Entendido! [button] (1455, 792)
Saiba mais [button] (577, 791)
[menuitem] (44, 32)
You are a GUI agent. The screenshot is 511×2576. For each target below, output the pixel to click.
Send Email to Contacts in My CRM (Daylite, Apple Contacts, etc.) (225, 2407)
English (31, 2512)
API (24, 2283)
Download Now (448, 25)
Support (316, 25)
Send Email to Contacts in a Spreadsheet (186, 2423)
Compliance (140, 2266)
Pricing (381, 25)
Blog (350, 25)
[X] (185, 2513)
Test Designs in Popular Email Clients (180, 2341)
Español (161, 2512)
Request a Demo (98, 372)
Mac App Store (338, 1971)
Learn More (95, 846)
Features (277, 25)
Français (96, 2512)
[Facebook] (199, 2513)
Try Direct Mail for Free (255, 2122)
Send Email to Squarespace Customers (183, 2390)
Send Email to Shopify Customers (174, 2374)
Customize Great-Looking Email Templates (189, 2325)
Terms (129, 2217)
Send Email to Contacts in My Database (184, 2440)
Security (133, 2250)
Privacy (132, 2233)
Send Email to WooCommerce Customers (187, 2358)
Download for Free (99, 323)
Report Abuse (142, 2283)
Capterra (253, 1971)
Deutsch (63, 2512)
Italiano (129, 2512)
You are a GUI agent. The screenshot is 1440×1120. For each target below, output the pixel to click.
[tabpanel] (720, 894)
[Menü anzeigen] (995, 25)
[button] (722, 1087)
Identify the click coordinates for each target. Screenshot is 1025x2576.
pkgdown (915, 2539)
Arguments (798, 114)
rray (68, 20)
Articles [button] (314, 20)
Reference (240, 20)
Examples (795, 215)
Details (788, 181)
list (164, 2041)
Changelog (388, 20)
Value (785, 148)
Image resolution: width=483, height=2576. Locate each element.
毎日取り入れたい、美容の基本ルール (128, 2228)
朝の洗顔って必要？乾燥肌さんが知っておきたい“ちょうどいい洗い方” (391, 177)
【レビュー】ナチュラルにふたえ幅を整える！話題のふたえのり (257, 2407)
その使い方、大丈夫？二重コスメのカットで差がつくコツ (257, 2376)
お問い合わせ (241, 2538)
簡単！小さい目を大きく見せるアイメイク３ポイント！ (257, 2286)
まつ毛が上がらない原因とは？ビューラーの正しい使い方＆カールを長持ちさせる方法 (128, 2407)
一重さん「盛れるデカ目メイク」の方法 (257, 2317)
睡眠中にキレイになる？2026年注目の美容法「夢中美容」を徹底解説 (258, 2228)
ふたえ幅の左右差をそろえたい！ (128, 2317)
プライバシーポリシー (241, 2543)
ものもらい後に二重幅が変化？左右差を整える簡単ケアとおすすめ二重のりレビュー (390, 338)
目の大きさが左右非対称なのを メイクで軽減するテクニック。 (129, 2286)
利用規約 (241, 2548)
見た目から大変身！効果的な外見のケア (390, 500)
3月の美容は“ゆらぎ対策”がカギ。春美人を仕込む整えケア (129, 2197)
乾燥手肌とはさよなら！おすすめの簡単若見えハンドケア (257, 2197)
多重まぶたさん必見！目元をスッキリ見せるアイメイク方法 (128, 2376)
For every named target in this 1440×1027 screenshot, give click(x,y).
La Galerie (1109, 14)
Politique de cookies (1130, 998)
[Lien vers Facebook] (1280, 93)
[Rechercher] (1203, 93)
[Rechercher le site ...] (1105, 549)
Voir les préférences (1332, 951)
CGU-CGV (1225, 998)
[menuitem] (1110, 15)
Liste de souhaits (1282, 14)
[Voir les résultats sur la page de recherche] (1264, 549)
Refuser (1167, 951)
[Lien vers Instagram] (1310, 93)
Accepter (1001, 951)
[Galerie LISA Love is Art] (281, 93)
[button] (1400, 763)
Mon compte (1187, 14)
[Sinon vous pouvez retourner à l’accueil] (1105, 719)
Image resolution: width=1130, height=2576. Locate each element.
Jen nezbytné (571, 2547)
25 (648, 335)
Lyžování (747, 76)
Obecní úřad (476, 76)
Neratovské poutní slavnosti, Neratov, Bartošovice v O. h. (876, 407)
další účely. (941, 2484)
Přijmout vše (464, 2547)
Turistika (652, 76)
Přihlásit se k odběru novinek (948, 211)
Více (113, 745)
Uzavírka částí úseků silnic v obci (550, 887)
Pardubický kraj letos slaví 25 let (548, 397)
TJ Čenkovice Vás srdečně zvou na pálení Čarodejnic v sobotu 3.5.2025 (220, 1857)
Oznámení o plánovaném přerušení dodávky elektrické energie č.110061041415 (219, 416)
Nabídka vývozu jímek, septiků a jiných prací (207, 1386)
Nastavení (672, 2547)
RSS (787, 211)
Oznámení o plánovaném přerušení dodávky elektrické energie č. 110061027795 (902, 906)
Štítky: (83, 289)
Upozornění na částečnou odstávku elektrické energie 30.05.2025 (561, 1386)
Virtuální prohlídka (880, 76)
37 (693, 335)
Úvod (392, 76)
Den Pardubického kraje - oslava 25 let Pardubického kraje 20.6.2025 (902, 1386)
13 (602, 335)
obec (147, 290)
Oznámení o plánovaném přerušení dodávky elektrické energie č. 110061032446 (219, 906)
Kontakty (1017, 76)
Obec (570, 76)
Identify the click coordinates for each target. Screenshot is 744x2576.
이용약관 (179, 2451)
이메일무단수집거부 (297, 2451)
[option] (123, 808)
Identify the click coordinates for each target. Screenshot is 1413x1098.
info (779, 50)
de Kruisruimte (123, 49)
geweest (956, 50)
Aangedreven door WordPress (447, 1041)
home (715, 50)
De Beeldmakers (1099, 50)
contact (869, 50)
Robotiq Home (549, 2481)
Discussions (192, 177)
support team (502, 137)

::::::

Prompt: Extract every line of the data above that contains the string "elektrické". Uppercase and lowercase letters count as different.

Right answer:
Oznámení o plánovaném přerušení dodávky elektrické energie č.110061041415 (219, 416)
Oznámení o plánovaném přerušení dodávky elektrické energie č. 110061027795 (902, 906)
Upozornění na částečnou odstávku elektrické energie 30.05.2025 (561, 1386)
Oznámení o plánovaném přerušení dodávky elektrické energie č. 110061032446 (219, 906)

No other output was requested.